Task input:
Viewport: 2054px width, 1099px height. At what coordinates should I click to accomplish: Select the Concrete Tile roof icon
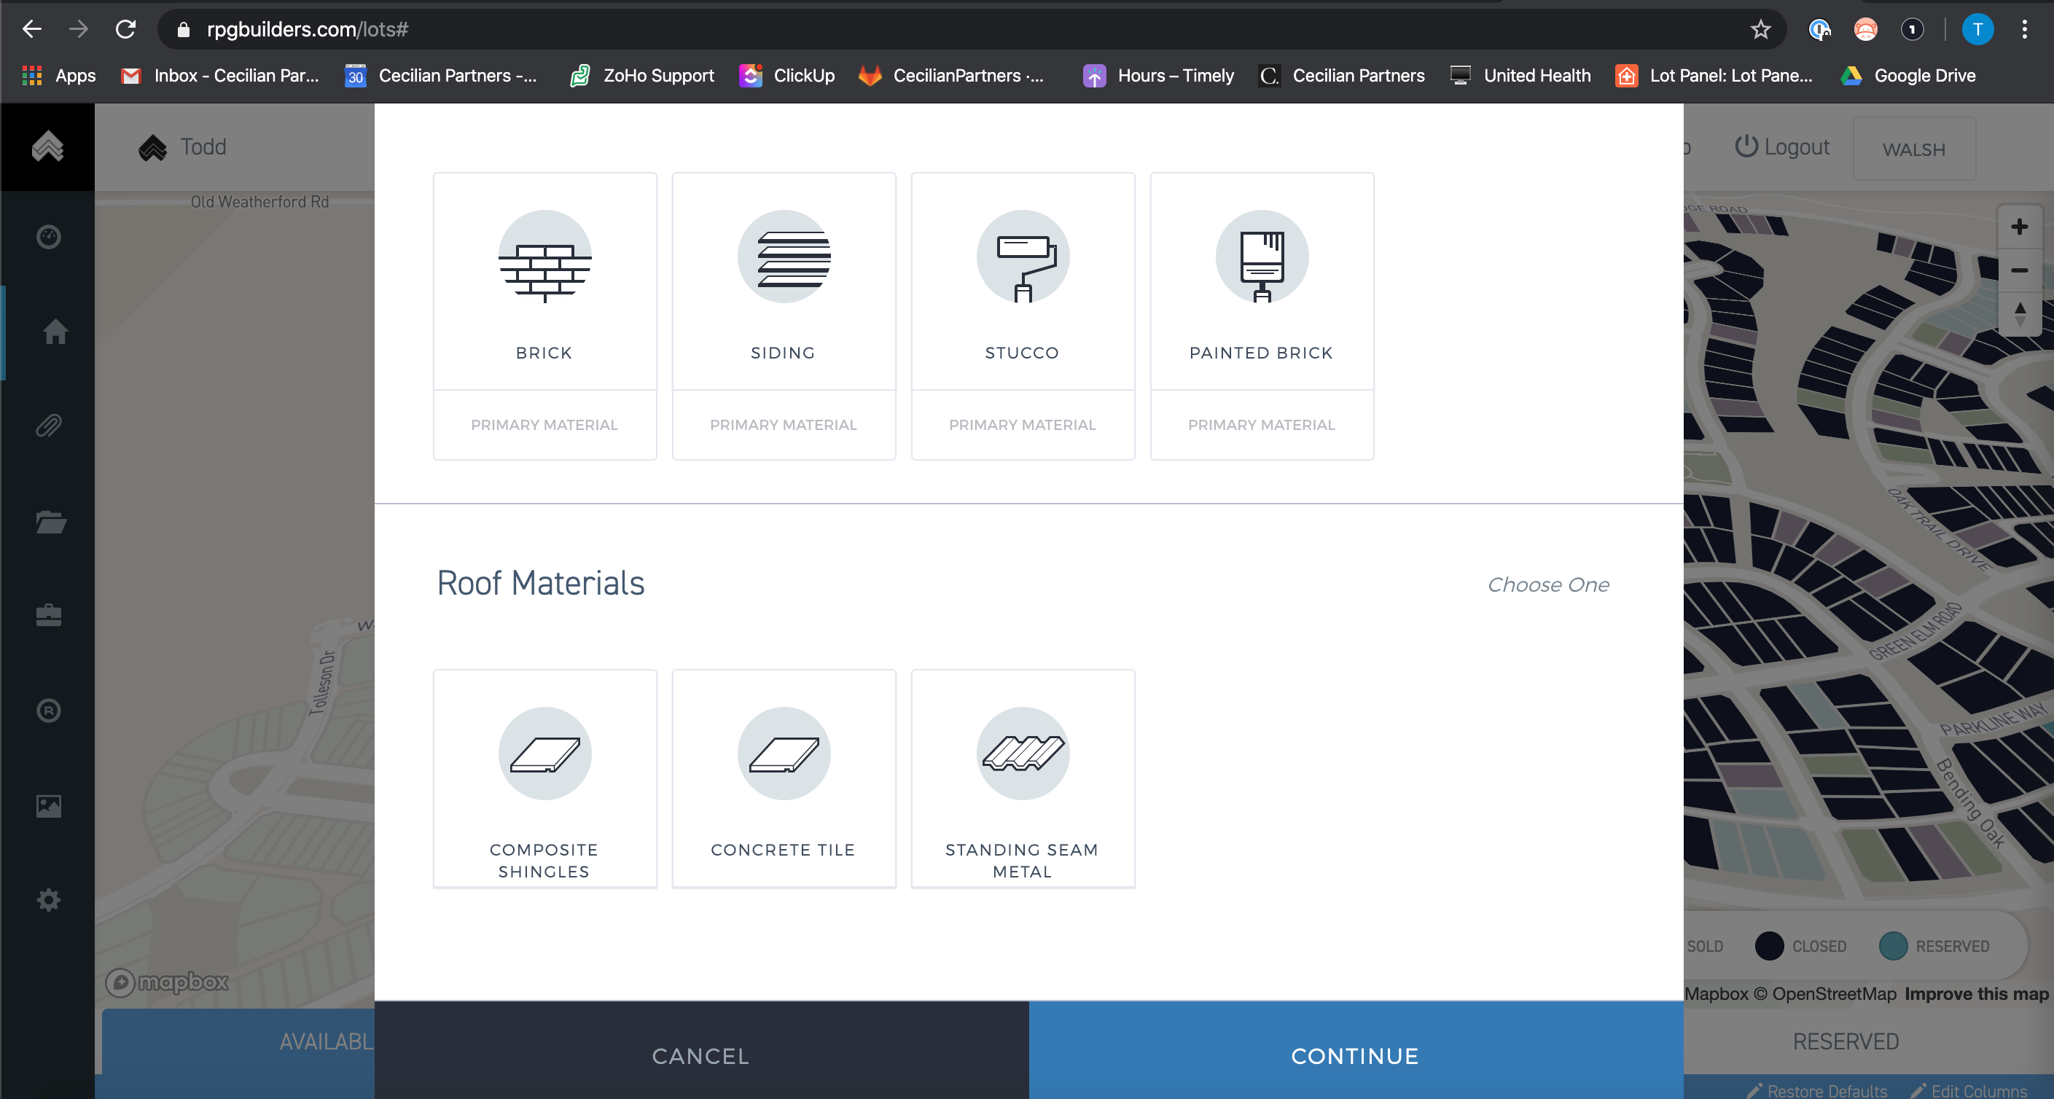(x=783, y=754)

...

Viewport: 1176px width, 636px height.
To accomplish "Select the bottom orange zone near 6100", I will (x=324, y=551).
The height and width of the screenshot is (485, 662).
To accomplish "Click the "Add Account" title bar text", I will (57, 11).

---

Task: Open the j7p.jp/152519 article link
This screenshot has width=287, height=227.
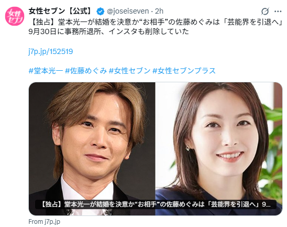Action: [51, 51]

Task requirements: Reproduce the records verbatim, starting at the line containing "Viewport: 2054px width, 1099px" and ending at the line containing "(x=783, y=754)", omitting the pictures.

Solution to the exercise:
Viewport: 2054px width, 1099px height. At what coordinates should I click to accomplish: Select the Concrete Tile roof icon
(x=783, y=754)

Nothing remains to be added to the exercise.